Measuring mobile traffic may be the toughest challenge yet for online metrics
The hotly debated world of online metrics, for years a sore spot among sports content publishers, is even worse when considering mobile content consumption.
With no universally accepted third-party outlet for measuring mobile traffic, and with highly disparate content models between dedicated applications on various wireless platforms as well as the mobile Web, getting reliable numbers remains a constant challenge.
“It’s still all so colossally wrong,” said Bob Bowman, MLB Advanced Media president and chief executive, referring to monthly third-party rankings of online sports traffic.

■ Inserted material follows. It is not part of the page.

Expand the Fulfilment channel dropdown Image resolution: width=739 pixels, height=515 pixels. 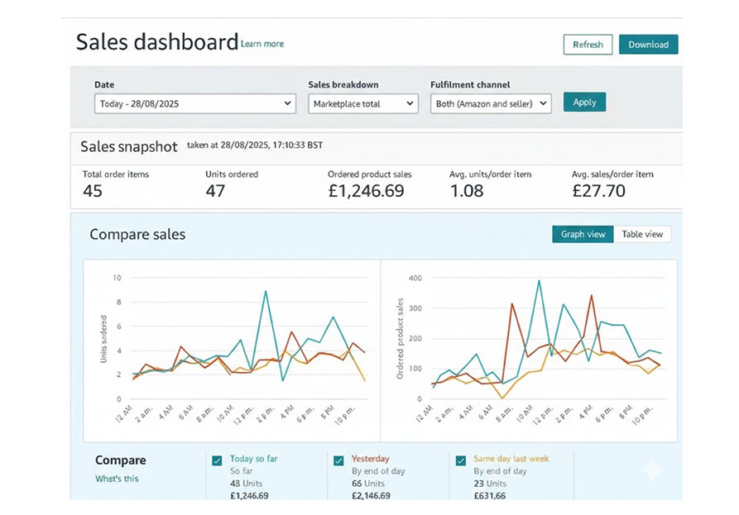point(491,103)
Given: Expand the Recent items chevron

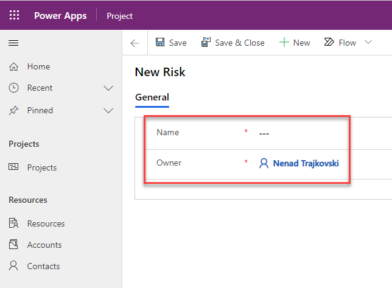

Those lists do not count wireless traffic, which for MLBAM, according to internal metrics, passed 50 percent of overall site consumption for the first time during this past summer.
ComScore, among others, is trying to tackle the problem, developing new measurement models to better monitor what it calls “digital omnivores.” Of particular interest is getting more reliable data for content consumption on tablets. But efforts generally remain in a formative stage.
“Audience measurement can no longer be confined to the desktop or laptop environment to understand the full profile of today’s digital consumer,” comScore said in a recent white paper on multiplatform content consumption. “Holistic audience measurement — understanding consumer behaviors across computer, mobile, tablet and other connected devices — will be increasingly important as brands seek to optimize strategies and allocate dollars appropriately across platforms.”
Sports is particularly challenged in this area. That same comScore white paper said the share of all non-computer online traffic in the U.S. during August was 6.8 percent. But many sports entities, including MLBAM, ESPN.com, 247Sports.com, and others, garner at least 20 percent, and sometimes much more, of their monthly traffic from mobile sources.
Checking scores, game video and other data during nights and weekends, not surprisingly, is a particular driver of mobile sports content. And the iPad in particular has developed from literally nothing less than two years ago to a multibillion-dollar per year business for Apple, and to many observers, a big part of the future of overall content consumption.
As a result, most major sports publishers are selling mobile advertising inventory against their own internal metrics and other more crude statistics, such as Apple iTunes rankings, that chart app sales but not usage post-purchase.
“We’re making a big bet on mobile, and that’s where our traffic is absolutely growing the most. So we’re watching all of this very carefully,” said Shannon Terry, 247Sports.com founder and chief executive.